Un dernier point que je ne peux passer sous silence et qui touche particulièrement les femmes : la nécessité d’installations sanitaires publiques propres, sécuritaires, bien éclairées, bien équipées, avec de l’eau potable, et accessibles pour toutes et pour tous en tout temps. Afin de sensibiliser la population ainsi que les municipalités à cette problématique, Eau Secours ! a formé un partenariat avec certains organismes pour demander que les municipalités s’occupent de mettre en place les infrastructures nécessaires, car la nécessité de faire pipi ne peut attendre longtemps. Face à cette problématique, l’ONU a d’ailleurs créé la Journée mondiale des toilettes, qui a lieu annuellement le 19 novembre et qui nous invite à prendre conscience de ce besoin universel et à revendiquer la liberté et le droit de faire pipi pour toutes et tous en tout temps.

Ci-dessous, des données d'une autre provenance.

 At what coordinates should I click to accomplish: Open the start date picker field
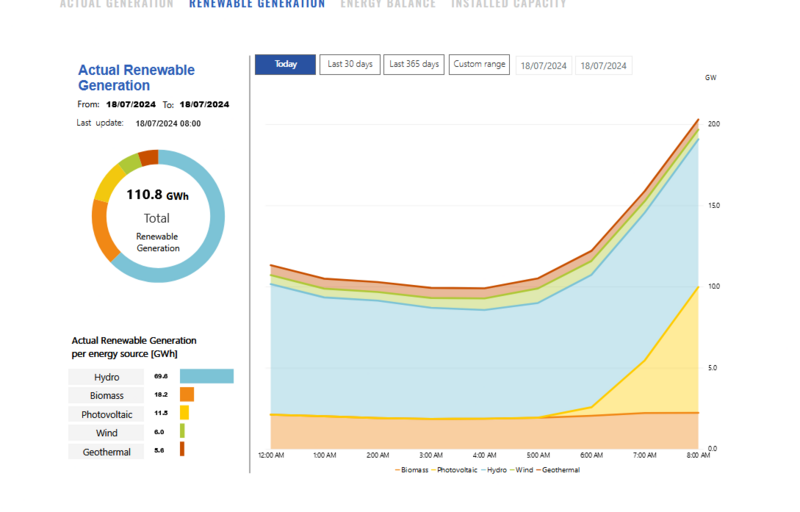pyautogui.click(x=543, y=66)
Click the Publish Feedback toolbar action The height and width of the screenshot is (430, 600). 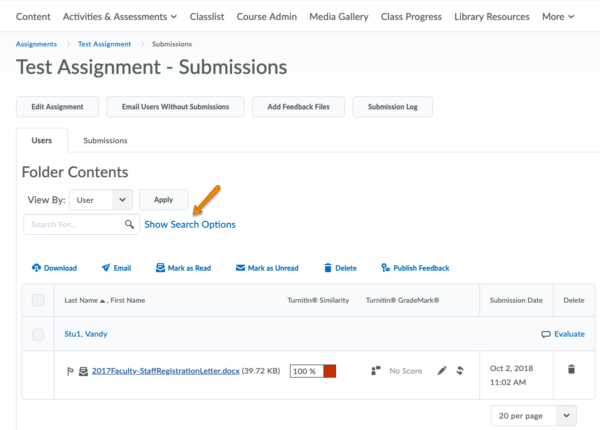414,268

Pour conclure, rappelons-nous que partout dans le monde, 80 % des tâches reliées à l’eau sont accomplies par les filles et par les femmes, mais celles-ci sont sous-représentées au sein des comités locaux sur la gestion et la distribution de l’eau[5]. Sans doute trop occupées à accomplir leurs tâches de lavandières, de cuisinières, de ménagères, de jardinières, de soignantes, de guérisseuses, etc., toutes tâches qui requièrent les services de l’eau. Cependant, dans tous les villages et les faubourgs où les femmes ont réussi à siéger aux comités locaux, au prix la plupart du temps de nombreuses difficultés, l’accès à l’eau leur a été facilité et leur condition de vie s’est améliorée.

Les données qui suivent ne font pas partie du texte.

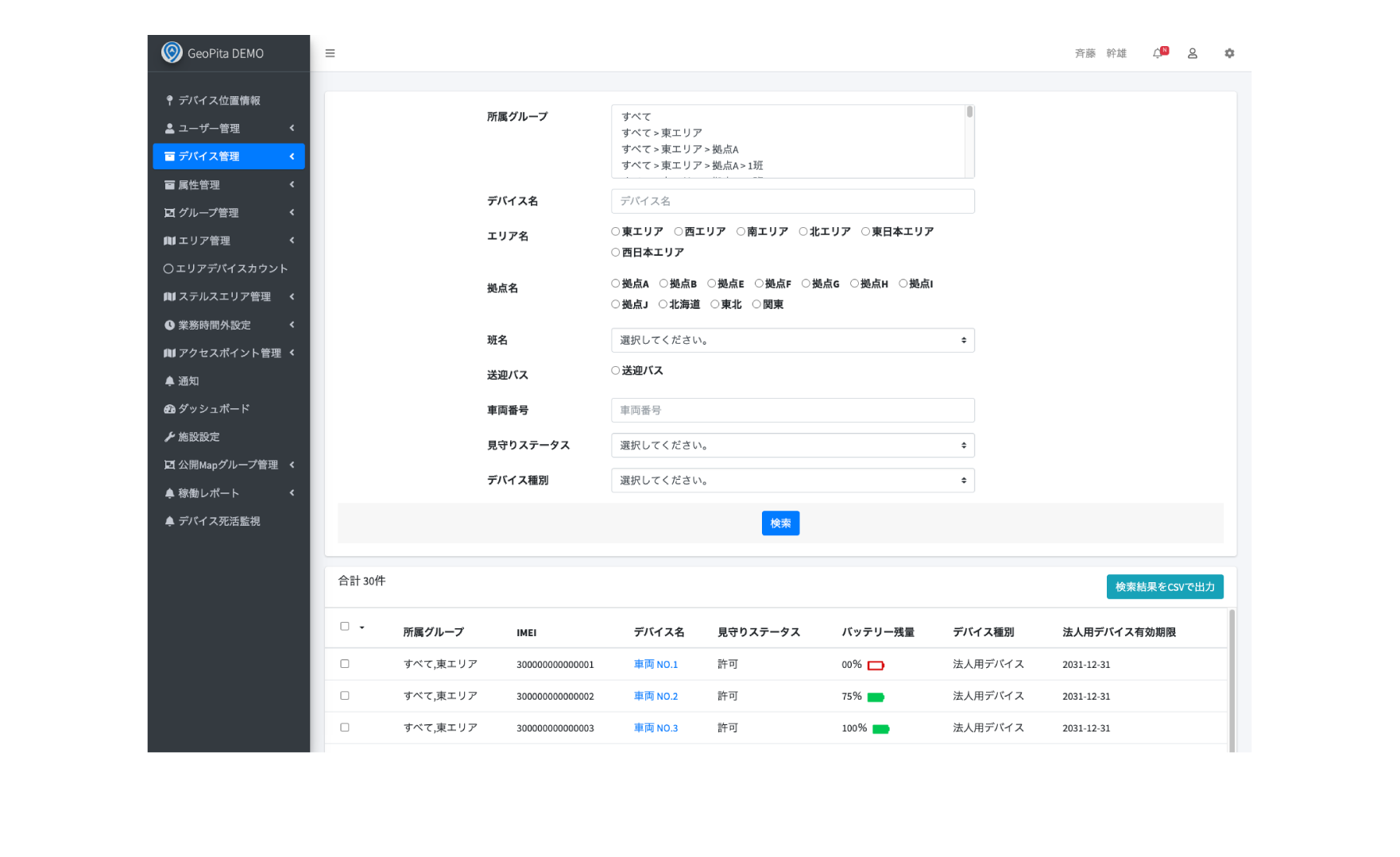Check the checkbox for 車両 NO.2 row
Viewport: 1400px width, 857px height.
pos(345,696)
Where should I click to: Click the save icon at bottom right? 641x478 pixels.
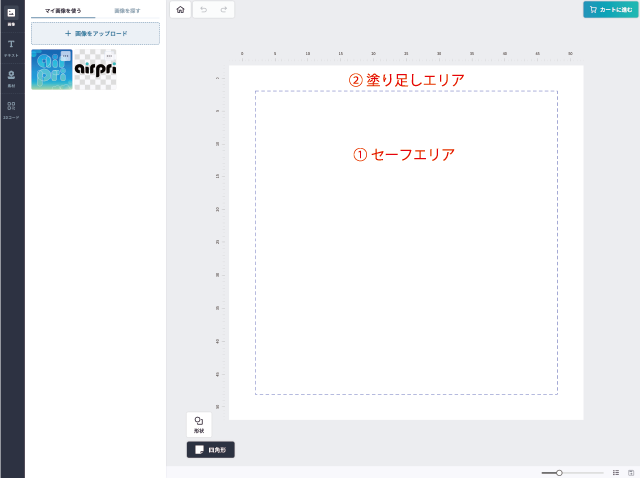pos(631,473)
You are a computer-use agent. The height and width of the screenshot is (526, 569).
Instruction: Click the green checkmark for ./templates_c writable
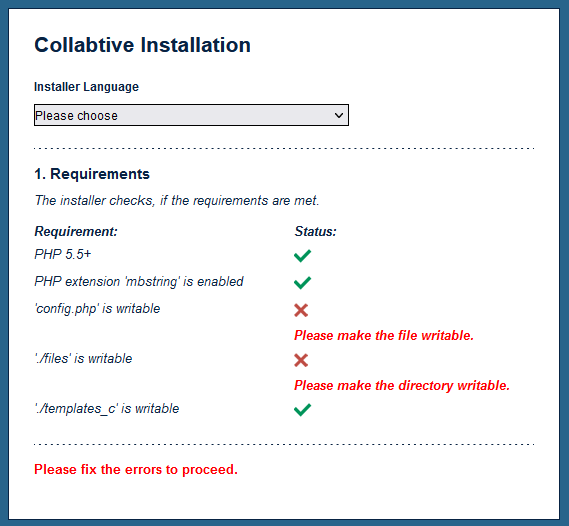(302, 410)
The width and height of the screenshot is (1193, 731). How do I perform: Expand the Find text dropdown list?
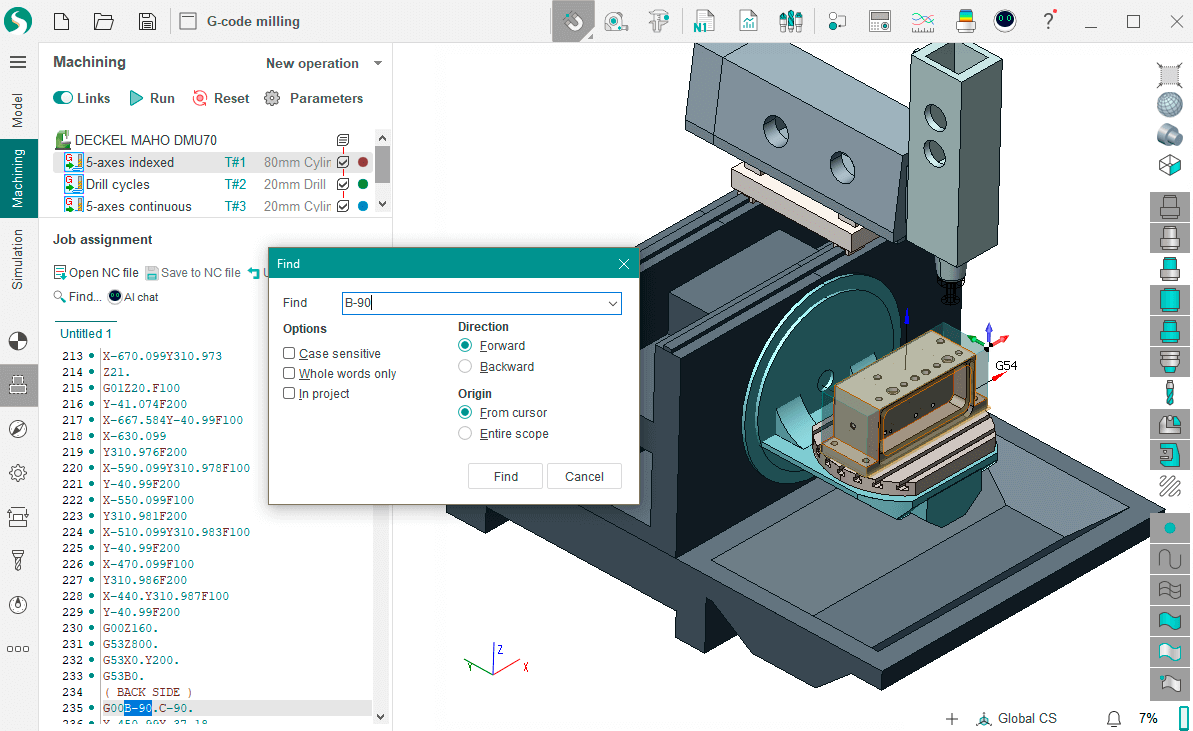click(x=612, y=302)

Comme le dit si bien l’écrivain Érik Orsenna : « Dieu a peut-être fourni l’eau, mais pas les tuyaux », ni les infrastructures, ni les lois nécessaires à sa protection et à sa distribution équitable pour toutes et pour tous. Il nous faut donc être aux aguets pour nous assurer de garder notre eau en santé et faire en sorte qu’elle soit facilement accessible à toutes et à tous.

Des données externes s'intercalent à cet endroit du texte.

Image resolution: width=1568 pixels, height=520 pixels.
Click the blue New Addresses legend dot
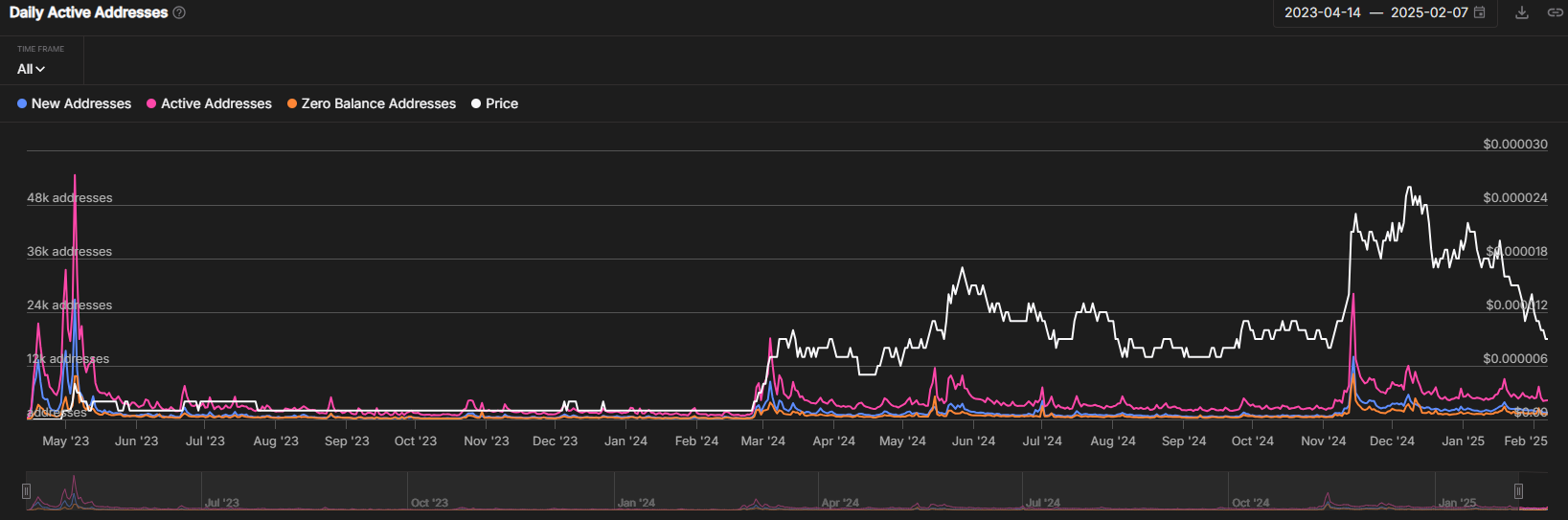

Même si nous avons la chance de vivre dans un coin du monde où nous ne souffrons guère du manque d’eau, il convient sûrement de profiter de ce colloque et de cette célébration pour renouveler notre vigilance à utiliser l’eau de façon responsable et à soutenir les organismes qui se consacrent à la protection de l’eau et à sa distribution juste et équitable pour toutes et pour tous partout dans le monde.

Je soumets ces quelques éléments de réflexion, espérant qu’ils nous inciteront à continuer notre propre réflexion et implication dans la sauvegarde de notre sœur l’eau !

[1] Feuillet d’adhésion au Manifeste de l’eau produit par l’Association québécoise pour le contrat mondial de l’eau. ACME-Québec, 2000.

[2] Ibid.

[3] Citation de Vandana Shiva tirée de la Fiche thématique #1, « L’accessibilité à l’eau potable » produite par Développement et paix à l’automne 2003 lors de sa campagne de sensibilisation « La vie avant le profit ».

[4] Feuillet d’adhésion au Manifeste de l’eau (voir note 1).

[5] La vie avant le profit, Feuillet de Développement et paix., campagne d’automne 2004.